Description of the task
Rewrite all of the records below, replacing "filter button" with "filter control" and leaving everything else unchanged.

════════════════════

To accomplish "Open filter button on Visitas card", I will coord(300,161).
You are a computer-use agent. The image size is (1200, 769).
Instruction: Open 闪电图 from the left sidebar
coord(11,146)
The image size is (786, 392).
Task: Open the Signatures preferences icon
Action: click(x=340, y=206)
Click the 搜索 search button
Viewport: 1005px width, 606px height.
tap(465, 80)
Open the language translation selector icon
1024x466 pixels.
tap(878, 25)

════════════════════

The completed task
To accomplish "Open filter control on Visitas card", I will coord(300,161).
You are a computer-use agent. The image size is (1200, 769).
Instruction: Open 闪电图 from the left sidebar
coord(11,146)
The image size is (786, 392).
Task: Open the Signatures preferences icon
Action: click(x=340, y=206)
Click the 搜索 search button
Viewport: 1005px width, 606px height.
tap(465, 80)
Open the language translation selector icon
1024x466 pixels.
tap(878, 25)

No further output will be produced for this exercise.